Por que ter dívida cambial é ruim?

maio 7, 2015 Discussão

nota

Nos últimos dias começaram a ser divulgados os balanços de empresas do primeiro trimestre de 2015, onde aparecem seus resultados de vendas, lucros e outros detalhes das estratégias empresariais.

Dentre estes detalhes, aparecem a forma de endividamento praticada pela empresa e os seus respectivos impactos financeiros. Esta forma de endividamento é, em termos simples, como a empresa se financia ou de onde obtém recursos para girar a sua atividade. Já os impactos financeiros são representados pelo custo desta dívida ou, ainda, quanto se paga pelo dinheiro emprestado. Importante ressaltar que estes não são detalhes ligados diretamente à atividade produtiva!

Neste mesmo primeiro trimestre também tivemos um dólar americano subindo de 2,7 para 3,2 ou, aproximadamente, 19% de alta!

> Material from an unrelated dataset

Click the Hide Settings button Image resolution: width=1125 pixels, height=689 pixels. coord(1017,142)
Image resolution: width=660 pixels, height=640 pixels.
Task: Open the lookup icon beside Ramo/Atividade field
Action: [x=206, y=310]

A desvalorização do real é, em teoria:

  • boa para os exportadores pois seus produtos ficam mais baratos no exterior;
  • ruim para os importadores pois pagam mais caro em reais pelos produtos externos; e
  • neutra para os demais.

Mas por que vemos prejuízos em função da desvalorização do real nos balanços das empresas exportadoras e de comércio local?

A resposta é simples e dolorosa: porque as empresas especulam no câmbio e, muitas vezes, sem saber!

As empresas utilizam endividamento externo, principalmente em dólar, pois as taxas de juros cobradas são mais baixas do que as taxas obtidas no mercado doméstico. Assim, justificam estas operações pela diferença entre estas taxas de juros externa e interna.

O problema começa exatamente aí: no financiamento externo não há apenas o diferencial de taxas na sua composição. Deve ser considerado também o custo de internalizar esta taxa!

Internalizar a taxa significa:

  • fazer proteção (hedge) contra desvalorização cambial;
  • arcar com problema de liquidez relativos a esta proteção (são as “chamadas de margem”); e
  • arcar com os custos legais da operação.

Sobre hedge ou proteção, os derivativos são os instrumentos mais adequados, seja via swaps cambiais (acordos de troca de moedas) ou via futuros cambiais.

Sobre o problema de liquidez, para o caso de derivativos com ajustes, sugiro ler com atenção a especificação dos contratos nas bolsas ou mesmo contar com uma boa corretora ou um bom banco para auxiliá-los. Cuidado com as operações sem ajustes ou sem margem (ou sem risco de liquidez), pois there ain’t no such thing as a free lunch (não há almoço grátis)! Dica: observe a taxa!

Sobre custos legais, temos os impactos da tributação distorcida. Sugiro a leitura ligada a commodities do Arnaldo Correa em Um governo que Pune quem Faz Hedge!!!.

As empresas não internalizam a taxa ou de forma intencional ou por algum desconforto nas ações necessárias para isso. Em ambos os casos, no entanto, se transformam em especuladores cambiais.

Mas qual é o problema de ser um especulador?

No sentido técnico da palavra, o especulador é um agente financeiro muito útil ao mercado pois age assumindo riscos nas operações e dando liquidez ao mercado. As empresas, por outro lado, não têm como foco serem agentes financeiros pois isso não é a sua atividade principal nem onde elas detém o seu know how. Por isso, não devem atuar como especuladores (ou vão levar prejuízo)!

Isto equivale a dizer que devemos encarar divulgações de resultados em função dívida em outras moedas da forma idêntica tanto para lucros quanto para prejuízos, pois em ambos os casos foi resultado de uma especulação cambial, que a empresa não sabe (normalmente) fazer!

Respondendo, então, a pergunta inicial, as dívidas cambiais são ruins porque as empresas assumem esses compromissos sem levar em conta que não internalizar a taxa é o mesmo que especular no câmbio. E isto não é jogo para amadores!